La représentante souligne que la demanderesse principale a le soutien de la province ayant délivré le certificat de désignation, et soutient qu’il [traduction] « faut accorder un poids important à la décision du Programme Candidats immigrants pour la Saskatchewan (PCIS) de sélectionner Mme Nisreen pour la résidence permanente, et de continuer de lui offrir son soutien ». La représentante affirme que « les propres documents de CIC » indiquent que la province ayant délivré le certificat de désignation est la mieux placée pour déterminer qui est le plus susceptible de réussir son établissement économique, et cite le guide OP 7-B qui indique que « [l]es agents d’immigration peuvent présumer qu’un candidat désigné par une province a [...] selon l’opinion des représentants de la province, [...] de fortes chances de réussir son établissement sur le plan économique au Canada ». Conformément aux termes de l’Accord Canada-Saskatchewan en matière d’immigration, le Canada a accepté (par l’entremise d’IRCC) que la sélection par la province de la demanderesse principale constitue un indicateur initial de sa capacité à réussir son établissement économique. Cependant, toujours conformément à l’Accord Canada-Saskatchewan en matière d’immigration, c’est le Canada qui doit exercer le pouvoir ultime de décision, nonobstant le pouvoir de désignation de la province. Lorsque le fait qu’un ressortissant étranger est nommé dans un certificat de désignation ne constitue pas un indicateur suffisant de son aptitude à réussir son établissement économique, l’agent peut substituer aux critères prévus dans la réglementation en matière d’immigration sa propre appréciation de l’aptitude de cette personne à réussir son établissement économique au Canada. En l’espèce, l’agent n’était pas convaincu que la désignation de la demanderesse principale par la Saskatchewan constituait un indicateur suffisant de sa capacité à réussir son établissement économique, et a présenté à la demanderesse principale et à la province les raisons de sa décision et leur a offert la possibilité de répondre à ces réserves [...].

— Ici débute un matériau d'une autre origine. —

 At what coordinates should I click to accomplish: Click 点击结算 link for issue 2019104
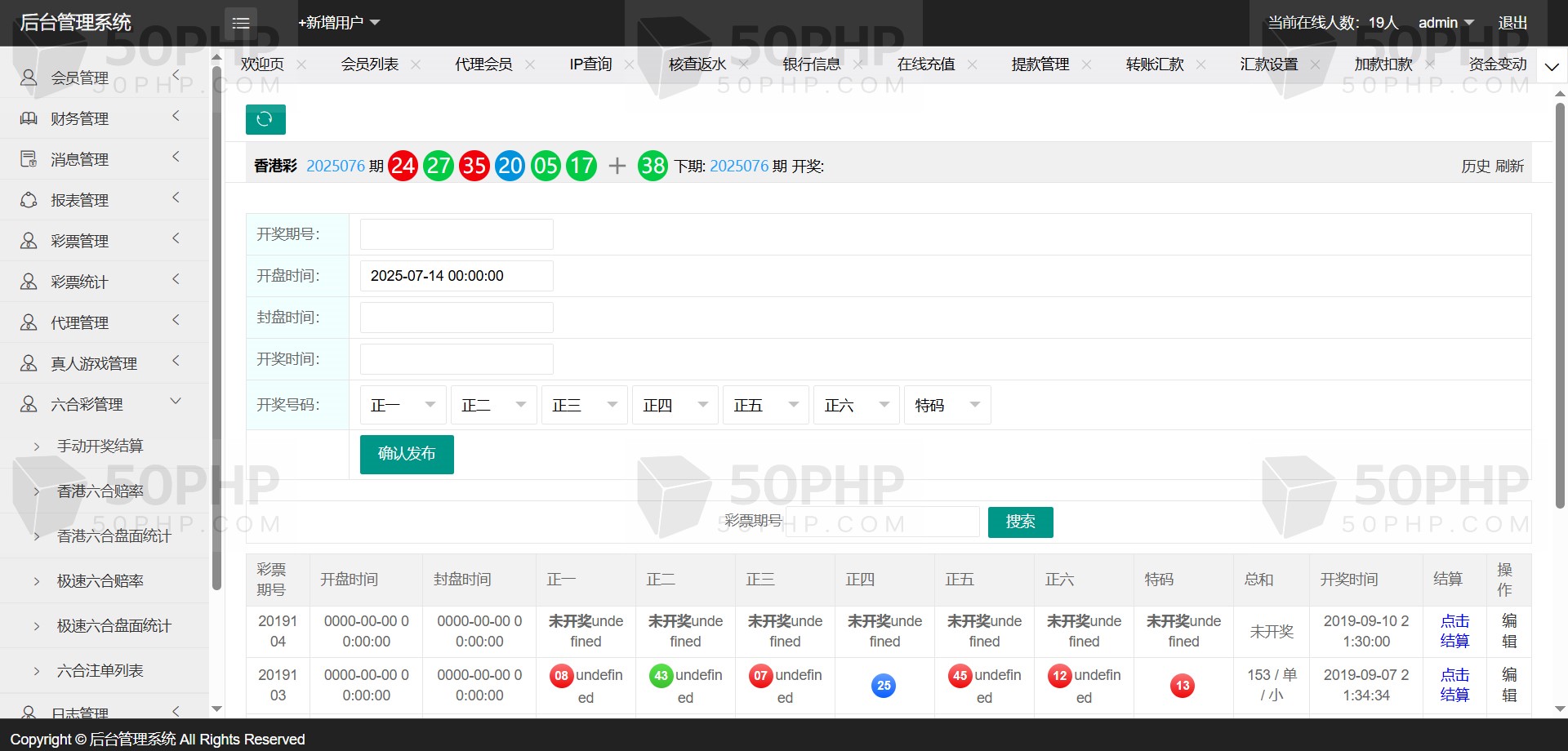coord(1454,631)
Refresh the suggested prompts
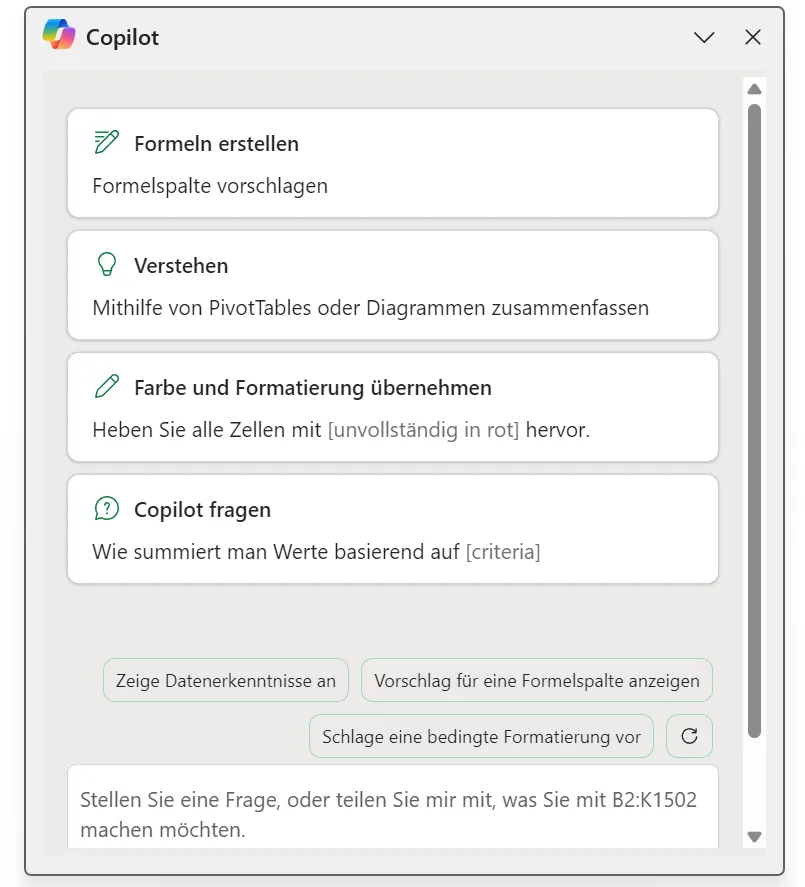805x887 pixels. 689,736
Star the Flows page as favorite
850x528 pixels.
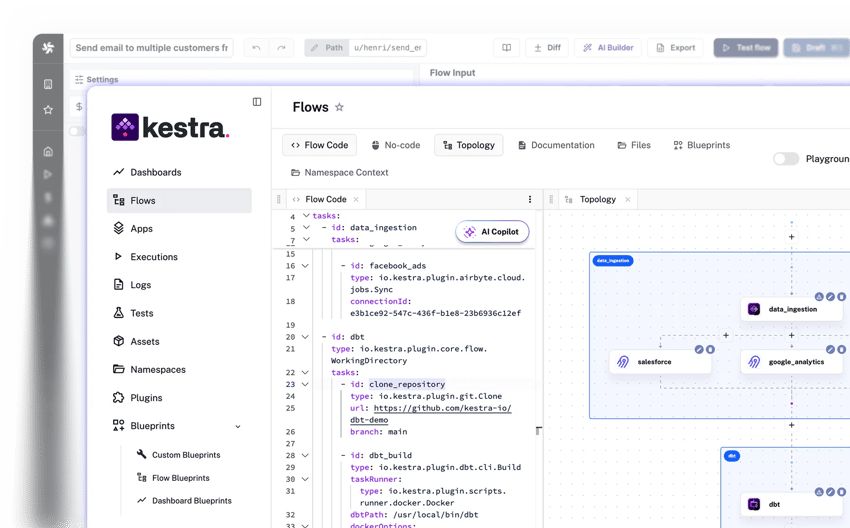pos(339,107)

[50] Je ne vois dans ces motifs aucune erreur susceptible de contrôle.

B. Manquement à l’équité procédurale

[51] Les demandeurs ont présenté des observations détaillées à ce sujet :

[traduction]
22. L’agent des visas a manqué à son obligation d’équité procédurale en n’informant pas Mme Nisreen qu’il entendait s’appuyer sur le seuil de faible revenu pour déterminer si son revenu projeté serait suffisant pour lui permettre de réussir son établissement économique.

23. Même si l’agent des visas affirme qu’il craignait que l’emploi ne soit pas [traduction] « suffisant [...] pour réussir son établissement économique », il ne peut être affirmé que cette déclaration a fourni un avis de son intention de s’appuyer sur le seuil de faible revenu, lequel ne permet pas de déterminer, de façon claire et directe, la probabilité de réussir son établissement économique. Il est révélateur que l’agent des visas ait apparemment adopté une condition très claire concernant un revenu projeté minimum, mais qu’il ait refusé d’en informer Mme Nisreen dans la lettre relative à l’équité procédurale.

24. Il ne peut être affirmé que la condition relative au seuil de faible revenu que l’agent des visas a appliquée découle directement des exigences de la loi ou du règlement connexe. Il n’existe aucune exigence en matière de revenu minimum pour les candidats des provinces, et il n’est pas indiqué que le seuil de faible revenu sera retenu pour déterminer le revenu minimum exigé.

25. Il n’y a également aucune raison justifiant que la demanderesse ou son avocat aurait pu prévoir que l’agent des visas invoquerait le seuil de faible revenu de cette façon.

26. Le seuil de faible revenu est une mesure produite par Statistique Canada, qui en donne la définition suivante :

Les seuils de faible revenu (SFR) sont des limites de revenu en deçà duquel une famille est susceptible de consacrer une part plus importante de son revenu à l’achat de nécessités comme la nourriture, le logement et l’habillement qu’une famille moyenne. L’approche consiste essentiellement à estimer un seuil de revenu à partir duquel on s’attend à ce que les familles dépensent 20 points de plus que la famille moyenne pour l’alimentation, le logement et l’habillement.

[…]

28. Il n’y a aucune exigence, en vertu de la loi ou de la réglementation sur l’immigration, indiquant que les candidats des provinces doivent atteindre un niveau particulier de revenu projeté pour démontrer qu’ils ont réussi leur établissement économique. De plus, la lettre préalable au refus envoyée à Mme Nisreen ne précise pas que l’agent des visas définissait ainsi l’établissement économique.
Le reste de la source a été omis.